IR Spectroscopy/Cancer Theranostics: Spectroscopy developments yield molecular pathology
The past two decades have seen vibrational spectroscopy advance to the point of enabling a new diagnostic approach.
The past two decades have seen vibrational spectroscopy advance to the point of enabling a new diagnostic approach. Called molecular pathology, the method analyzes a whole specimen—including its entire genome, proteome, and metabolome—rather than simply probing tissue for the presence of selected biomarkers, as standard pathology techniques do.
Conventional histopathology involves visual inspection of stained, biopsied specimens that are either formalin-fixed and paraffin-embedded, or else unfixed and flash-frozen.
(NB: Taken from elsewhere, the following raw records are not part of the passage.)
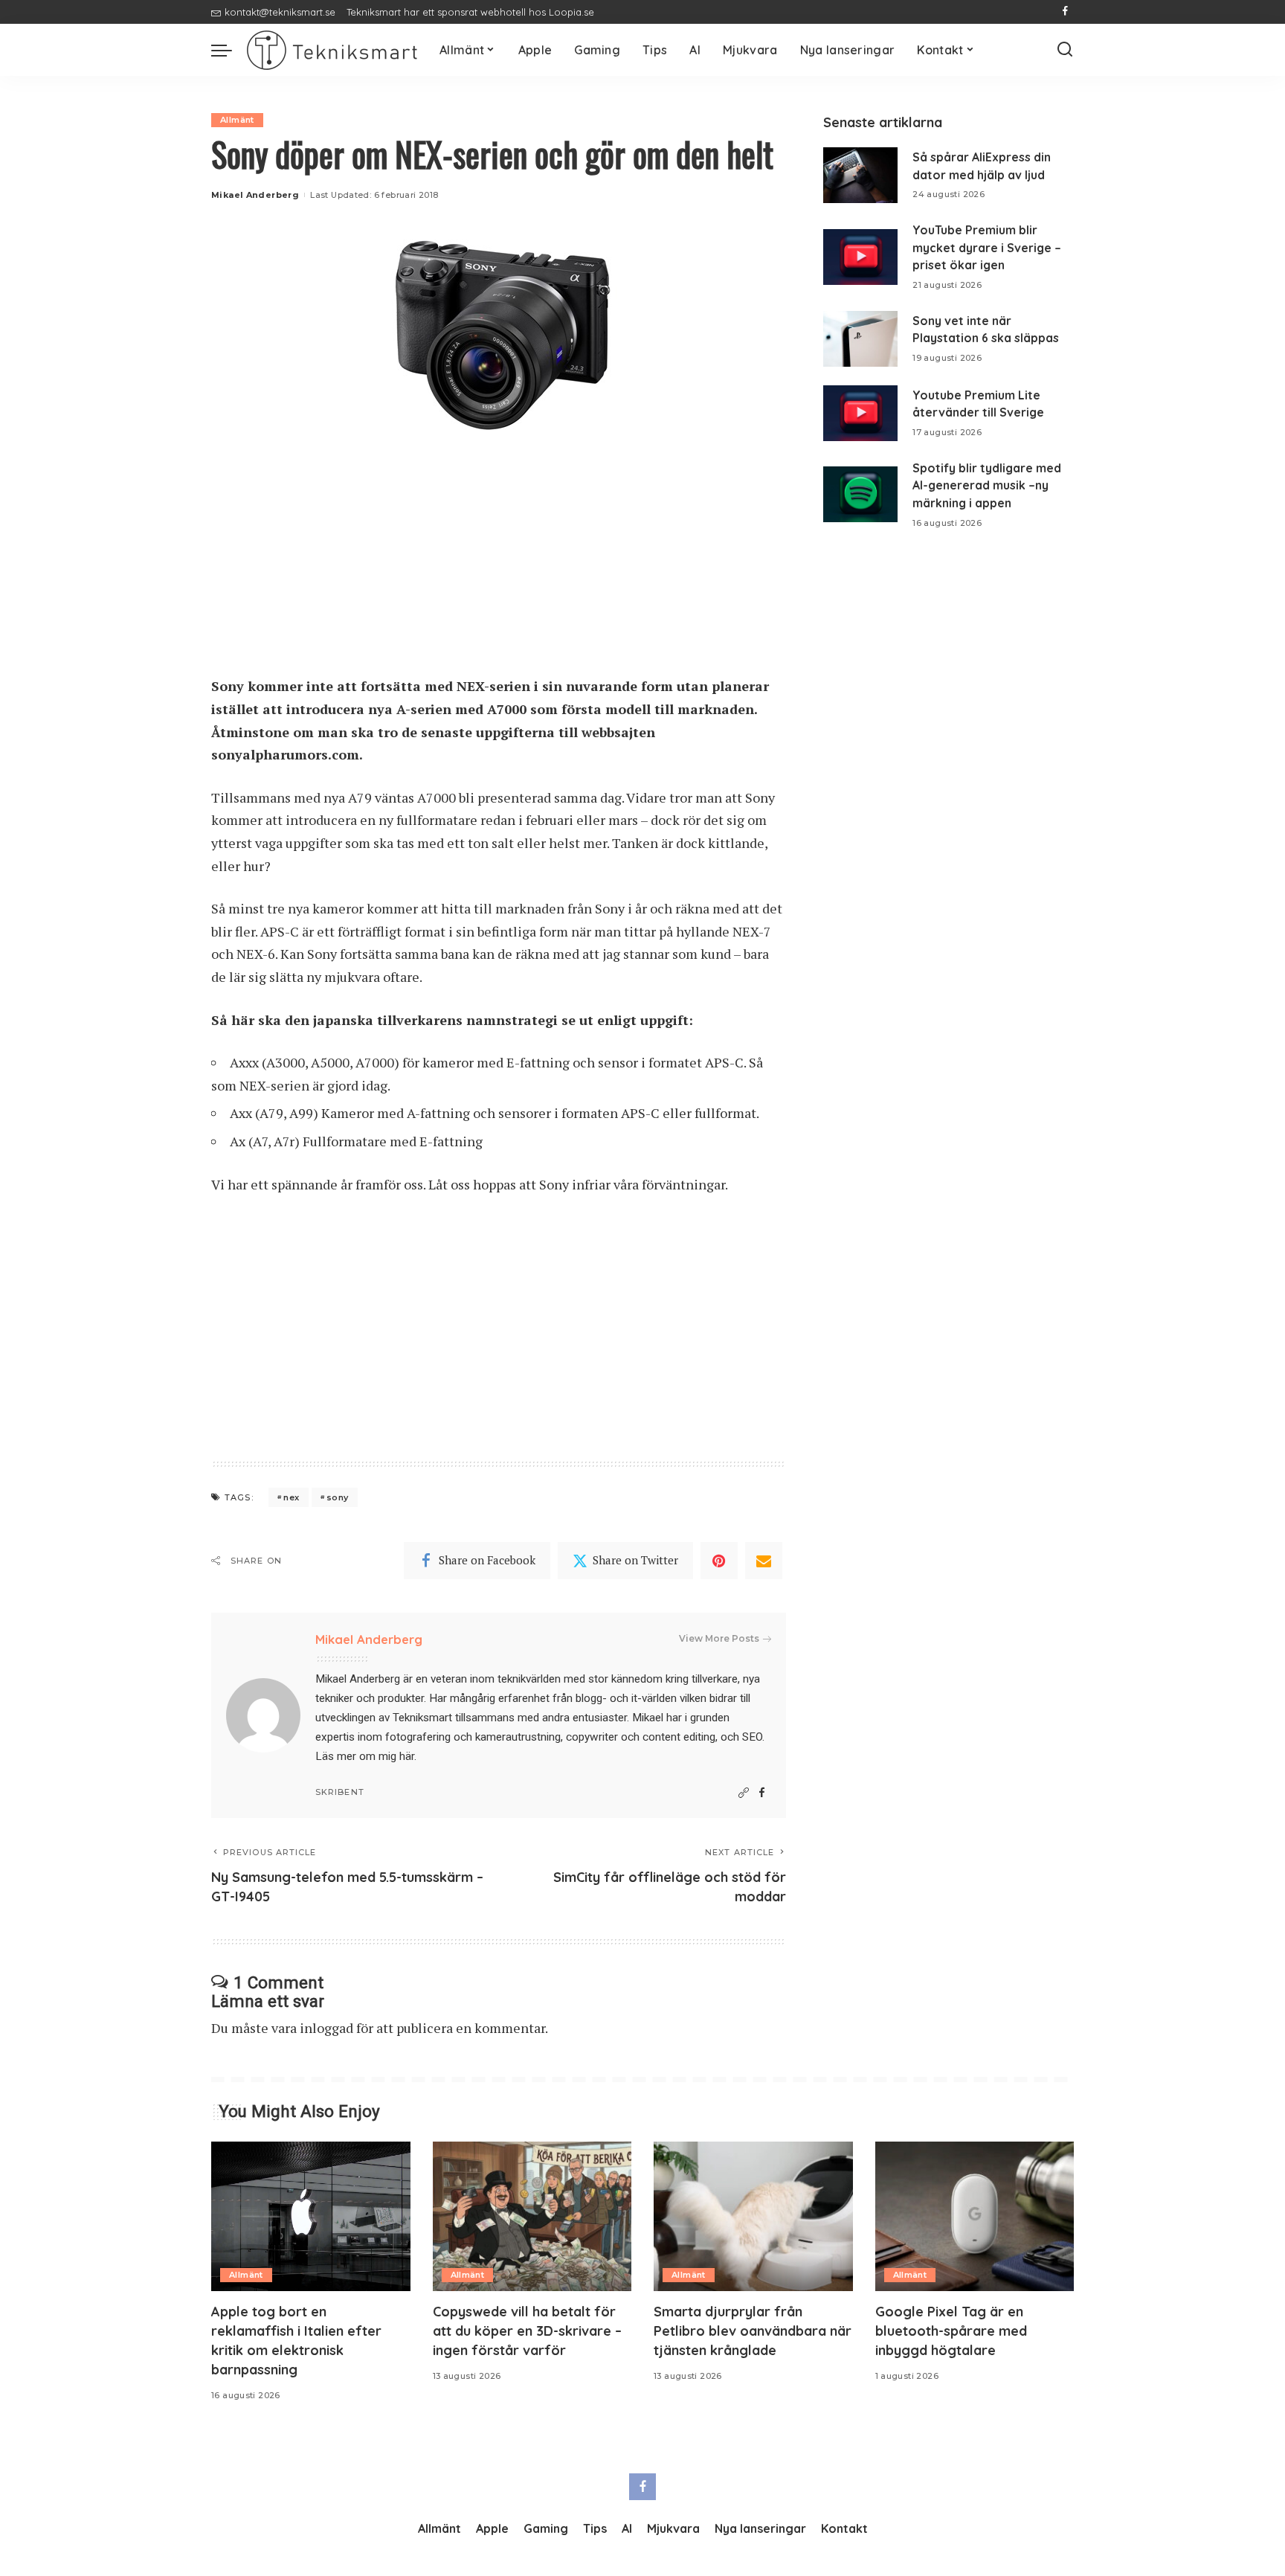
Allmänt (237, 120)
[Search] (1065, 50)
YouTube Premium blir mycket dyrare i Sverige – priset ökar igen (986, 247)
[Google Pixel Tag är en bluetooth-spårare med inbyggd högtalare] (975, 2216)
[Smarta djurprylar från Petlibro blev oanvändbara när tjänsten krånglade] (753, 2216)
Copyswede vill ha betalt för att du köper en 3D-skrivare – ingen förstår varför (527, 2331)
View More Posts (719, 1638)
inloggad (326, 2028)
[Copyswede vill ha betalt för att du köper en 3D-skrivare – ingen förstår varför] (532, 2216)
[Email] (763, 1560)
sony (337, 1497)
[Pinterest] (719, 1560)
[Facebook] (1065, 12)
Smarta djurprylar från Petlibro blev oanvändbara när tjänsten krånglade (752, 2331)
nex (291, 1497)
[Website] (744, 1793)
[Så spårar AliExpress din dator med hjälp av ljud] (860, 175)
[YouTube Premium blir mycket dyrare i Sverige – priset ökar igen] (860, 257)
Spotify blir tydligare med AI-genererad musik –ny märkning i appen (986, 485)
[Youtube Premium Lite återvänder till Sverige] (860, 413)
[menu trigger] (229, 50)
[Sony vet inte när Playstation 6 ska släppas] (860, 339)
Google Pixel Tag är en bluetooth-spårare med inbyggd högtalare (951, 2331)
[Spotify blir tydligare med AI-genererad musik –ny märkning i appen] (860, 494)
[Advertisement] (498, 564)
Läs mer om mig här (364, 1756)
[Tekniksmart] (332, 50)
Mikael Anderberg (255, 195)
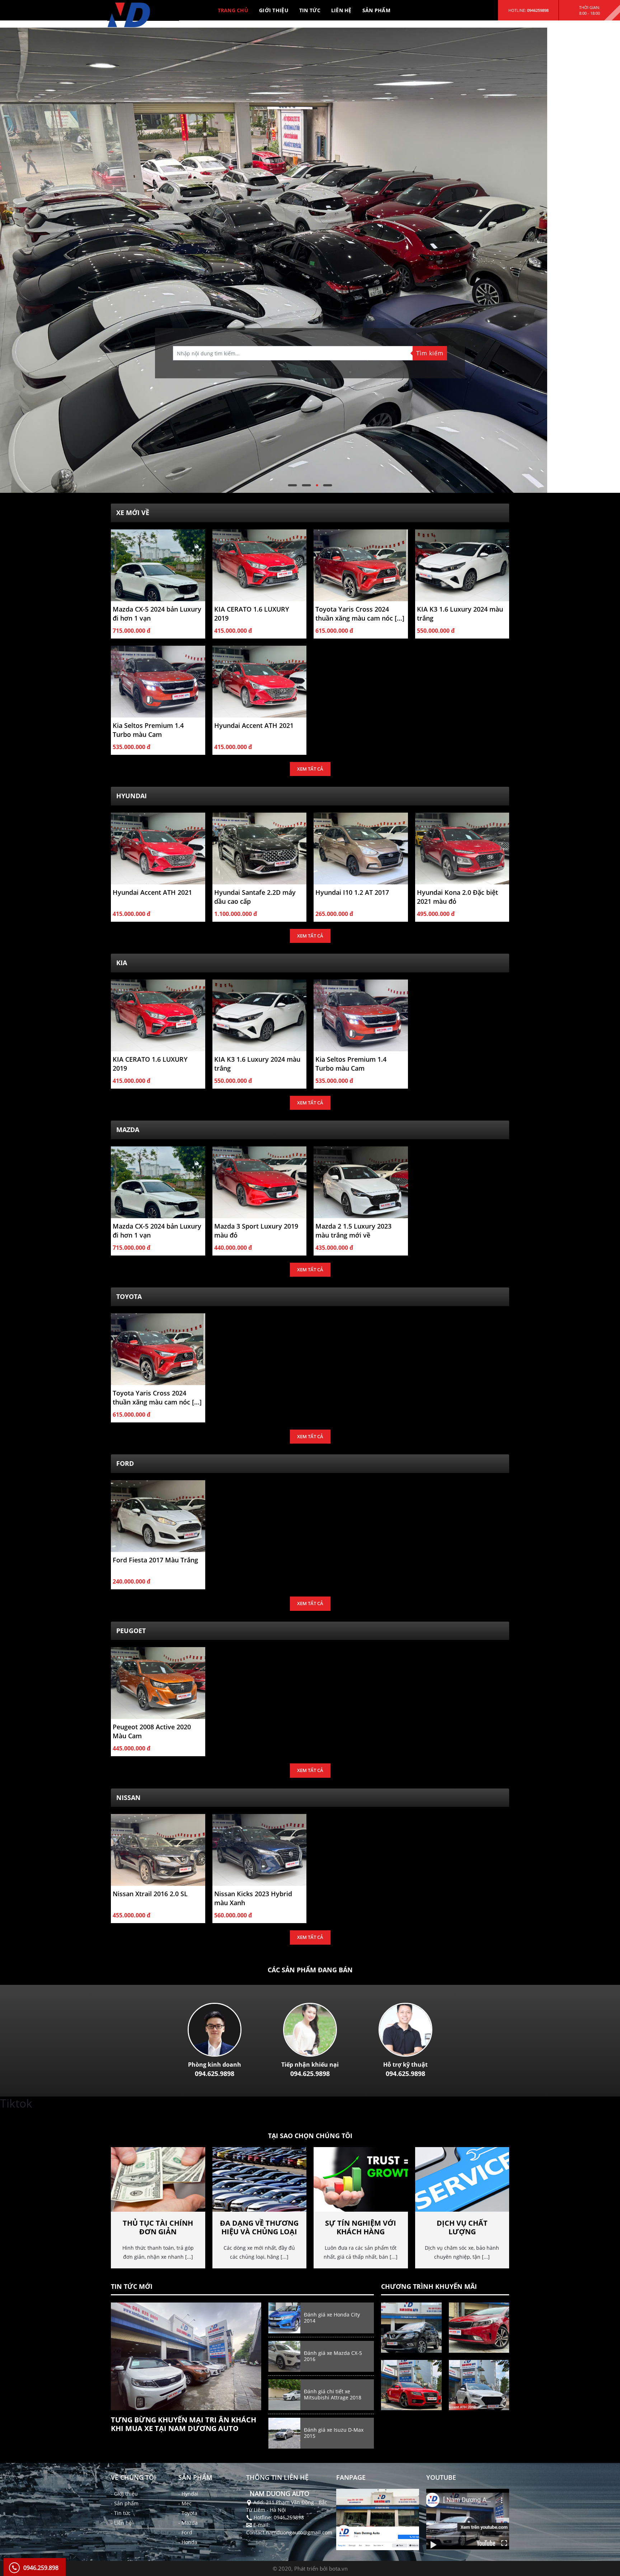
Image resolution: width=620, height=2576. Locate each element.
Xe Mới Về (132, 512)
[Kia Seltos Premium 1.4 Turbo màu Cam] (158, 680)
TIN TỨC (309, 10)
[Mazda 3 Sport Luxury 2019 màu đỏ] (259, 1181)
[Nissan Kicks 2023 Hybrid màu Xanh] (259, 1849)
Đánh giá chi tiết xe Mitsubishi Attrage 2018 (332, 2394)
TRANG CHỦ (233, 10)
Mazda (127, 1129)
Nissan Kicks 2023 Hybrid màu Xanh (253, 1898)
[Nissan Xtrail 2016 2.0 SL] (158, 1849)
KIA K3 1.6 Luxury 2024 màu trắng (460, 613)
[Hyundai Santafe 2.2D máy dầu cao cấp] (259, 847)
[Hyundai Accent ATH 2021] (259, 680)
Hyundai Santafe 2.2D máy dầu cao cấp (255, 897)
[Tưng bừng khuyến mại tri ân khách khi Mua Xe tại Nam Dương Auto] (186, 2355)
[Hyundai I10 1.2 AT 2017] (361, 847)
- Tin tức (121, 2513)
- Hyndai (188, 2493)
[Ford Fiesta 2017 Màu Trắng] (158, 1515)
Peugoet (131, 1630)
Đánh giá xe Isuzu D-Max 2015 (333, 2432)
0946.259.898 (40, 2568)
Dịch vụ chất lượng (462, 2227)
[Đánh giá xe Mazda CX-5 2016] (284, 2355)
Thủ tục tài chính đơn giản (158, 2227)
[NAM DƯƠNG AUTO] (134, 20)
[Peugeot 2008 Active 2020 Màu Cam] (158, 1682)
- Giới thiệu (124, 2493)
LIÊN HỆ (341, 10)
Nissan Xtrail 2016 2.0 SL (150, 1893)
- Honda (187, 2542)
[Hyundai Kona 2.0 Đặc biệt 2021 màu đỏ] (462, 847)
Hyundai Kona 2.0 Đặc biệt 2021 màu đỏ (457, 897)
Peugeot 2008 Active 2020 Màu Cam (152, 1731)
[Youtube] (467, 2518)
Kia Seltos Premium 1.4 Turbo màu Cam (148, 730)
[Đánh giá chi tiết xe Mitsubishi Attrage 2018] (284, 2394)
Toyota (129, 1296)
It uses the pathologist's eyes as the detector and relies on "databases" stored in his or her memory to discriminate and diagnose.
Molecular pathology, meanwhile, requires minimal sample preparation and visualizes the "spectral vector": a map of infrared (IR) absorption intensities vs. absorbed radiation wavelength for all the biochemical components comprising each subcellular-sized pixel sampled. The approach is based on the fact that transition from healthy tissue to diseased states corresponds not only to the morphology and tissue architecture changes observed by standard histopathology, but also to a shift in the tissue's overall biochemical composition—which is revealed by changes in IR spectra.
Improved cancer diagnosis, treatment
Two variants of molecular pathology are spectral cytopathology (SCP), which focuses on cells, and spectral histopathology (SHP), whose target is tissue. Recent studies led by Max Diem at Northeastern University (Boston, MA) and Cireca (Cambridge, MA) have demonstrated the efficacy of IR SHP for discriminating between benign and cancerous tissue in lung tumors.
A pilot study, which examined 80 patient samples in tissue microarray (TMA) format, showed SHP's ability to classify the most common types of lung cancer: small-cell lung carcinoma (SCLC), squamous-cell carcinomas (SqCCs), and adenocarcinomas (ADCs).1
A 2015 publication reports follow-up research involving 449 samples, including tissue biopsied from cancer patients, plus benign lung-tumor samples and lung specimens determined to be cancer-free (see figure).2 This study covered the original differentiation of the three cancer types, and also evaluated the ability to identify necrotic tissue from the three cancers and to classify ADC subtypes, SqCC grades, and four classes of nonmalignant lesions. The publication describes acquisition of IR datasets including thousands of spectra, each collected from tissue pixels approximately 6 μm on edge.
|A nonmalignant lung tissue tumor section stained with H&E (a) depends on the pathologist's eyes and memory, whereas the corresponding IR spectral image (b), based on the analysis of spectral similarity only and no input from a pathologist, is quantifiable and can be analyzed with complete objectivity.|
Together, the pixel spectra produce a comprehensive reading of the biochemical composition of the entire sampled area. Subsequent multivariate analysis of the hyperspectral datasets revealed biochemical changes not only among tissue types, but also among various stages and states of disease. The results suggest that SHP's diagnostic accuracy is comparable to that of multipanel immunohistochemistry.
Among SHP's major advantages is the fact that it can easily integrate into the existing pathology workflow. In addition, the technique is label-free and nondestructive, requires minimal sample preparation, and offers traceability along with high spatial resolution. The method offers reproducibility, complete objectivity, and improved accuracy. Thus, it represents a major innovation in medical diagnostics.
Now, Cireca is pursuing commercialization of SHP using instrumentation based on commercial imaging IR spectrometers. While Cireca's scalable platform can quantify and compare many tissue types, the company is focusing its initial application on the focus of the research described: advanced identification of lung cancer types. From every 2-mm-diameter tissue spot, the automated system collects 100,000 pixel spectra, each of which includes 450 intensity values.3
Cireca has developed novel methods and algorithms to extract high-content diagnostic, prognostic, and predictive (therapeutic) information that promises pathologists more accurate insights on disease pathology and the ability to develop more personalized, effective treatments than are currently possible. The goal is to significantly enhance cancer diagnosis, staging, prognosis, therapy selection, and monitoring within existing pathology workflows.
Cireca is currently seeking collaboration with research centers and institutions to further advance its technology, and is also exploring applications in other industries.
1. B. Bird et al., Lab. Invest., 92, 1358–1373 (2012).
2. A. Akalin et al., Lab. Invest., 95, 406–421 (2015).
3. X. Mu et al., Analyst, 140, 2449–2464 (2015).